• [RECORDED DATA]

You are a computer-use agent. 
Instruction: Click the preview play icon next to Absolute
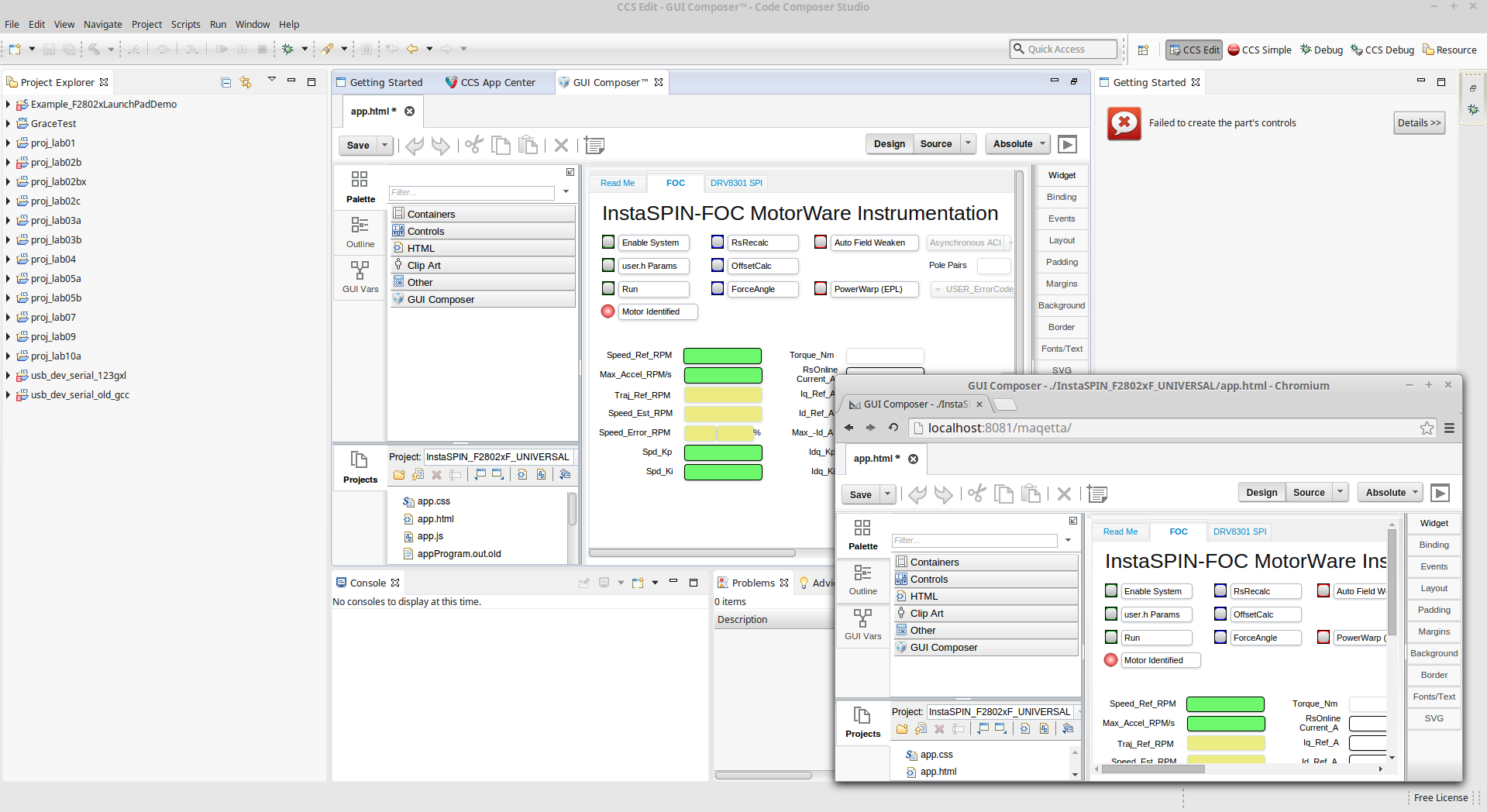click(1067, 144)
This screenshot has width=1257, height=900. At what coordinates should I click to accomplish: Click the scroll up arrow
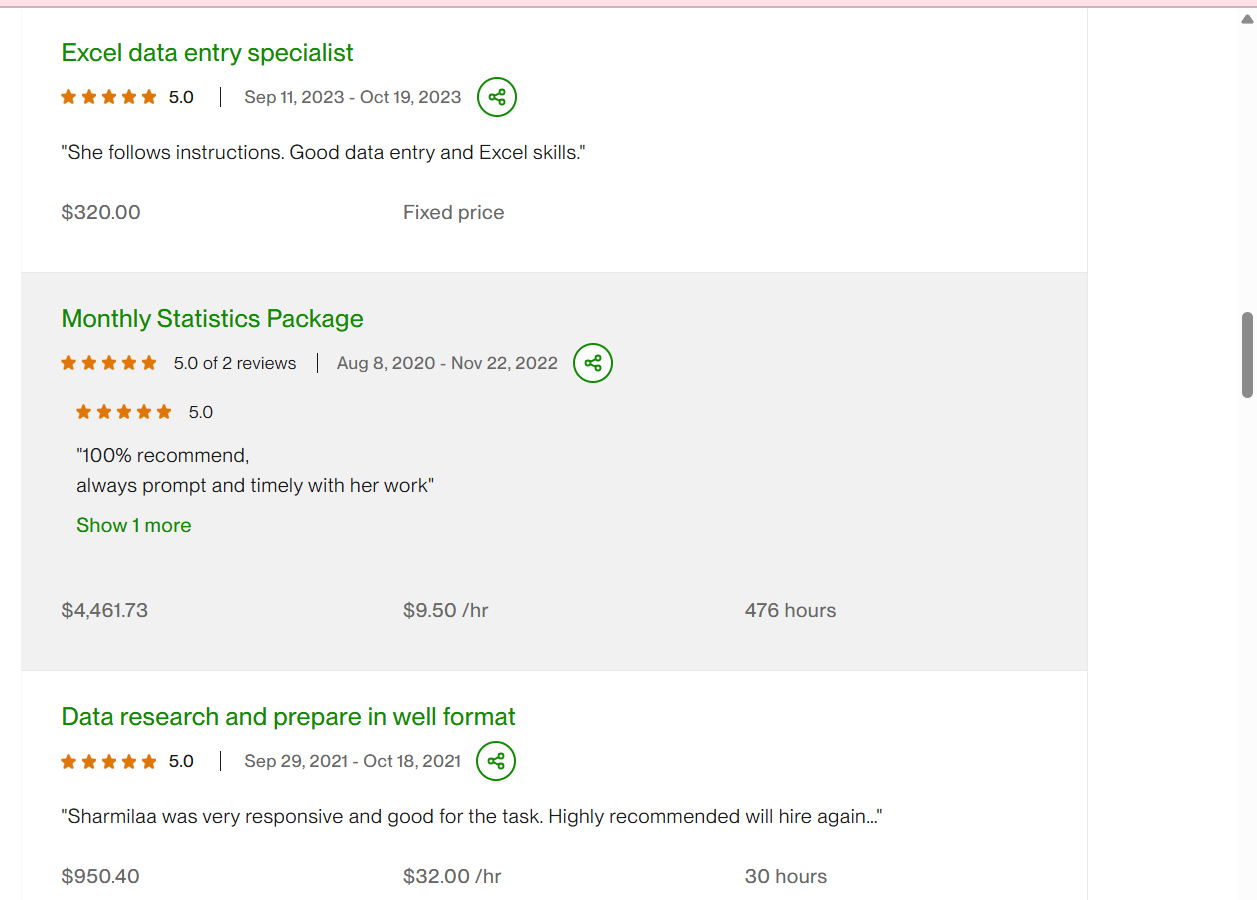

==

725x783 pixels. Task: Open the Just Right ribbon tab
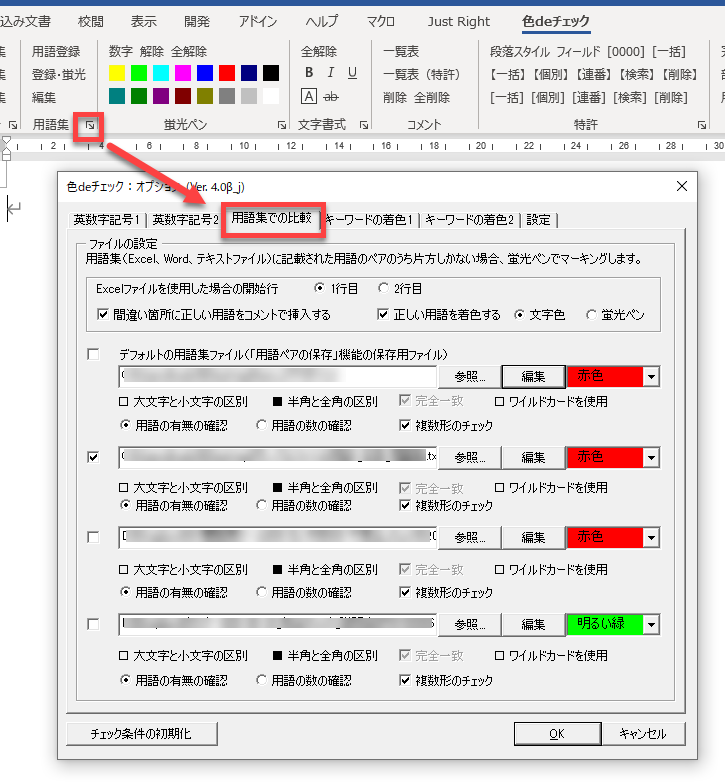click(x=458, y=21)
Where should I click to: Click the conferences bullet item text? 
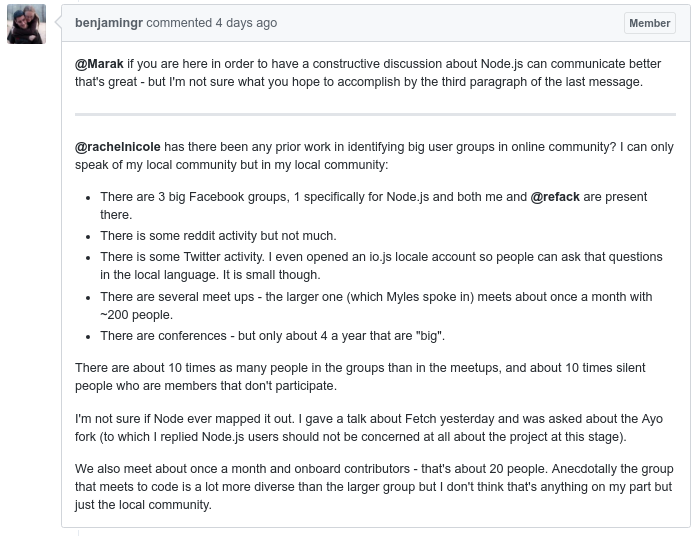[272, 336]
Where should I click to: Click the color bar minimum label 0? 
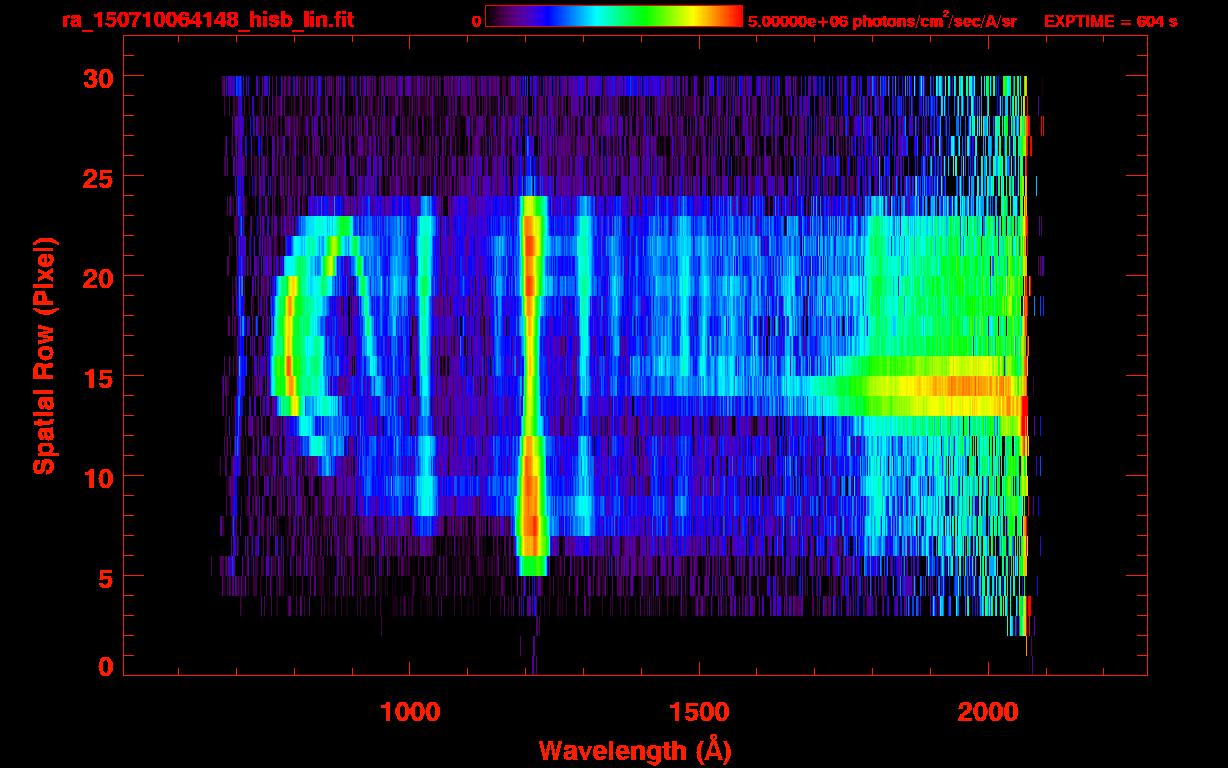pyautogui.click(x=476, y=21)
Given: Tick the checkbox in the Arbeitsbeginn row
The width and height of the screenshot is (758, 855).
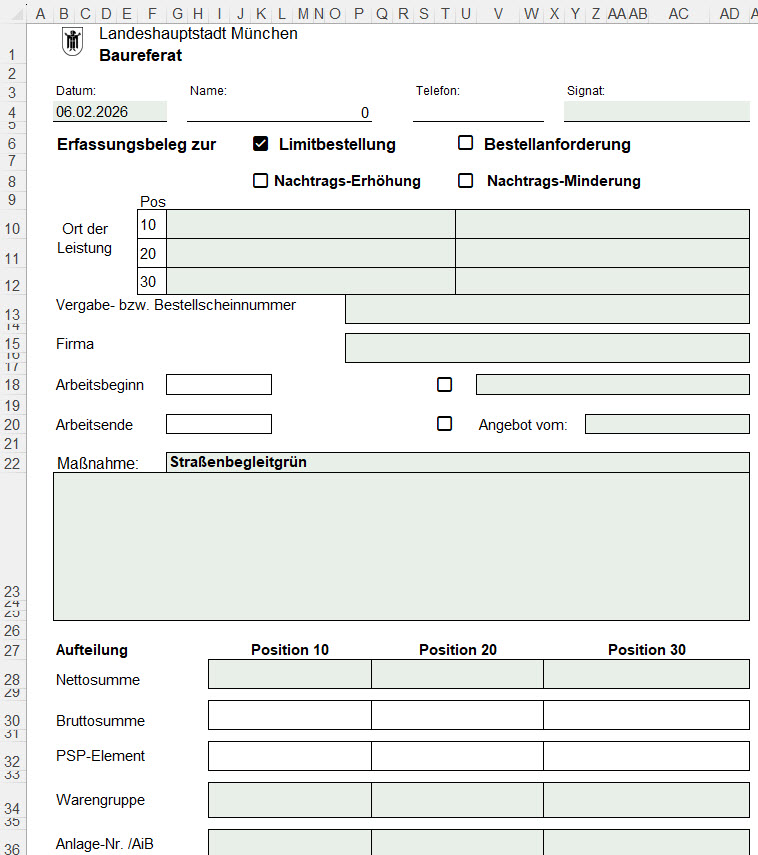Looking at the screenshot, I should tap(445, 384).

• [AIM OF THE TASK] Output exactly the lines above that lie between the line with "Instruction: Click the" and the line with "This screenshot has", those two lines included, and no pictures.

• [REPLY]
Instruction: Click the preview play icon next to Absolute
click(1067, 144)
This screenshot has width=1257, height=900. At what coordinates should I click to accomplish: Click the scroll up arrow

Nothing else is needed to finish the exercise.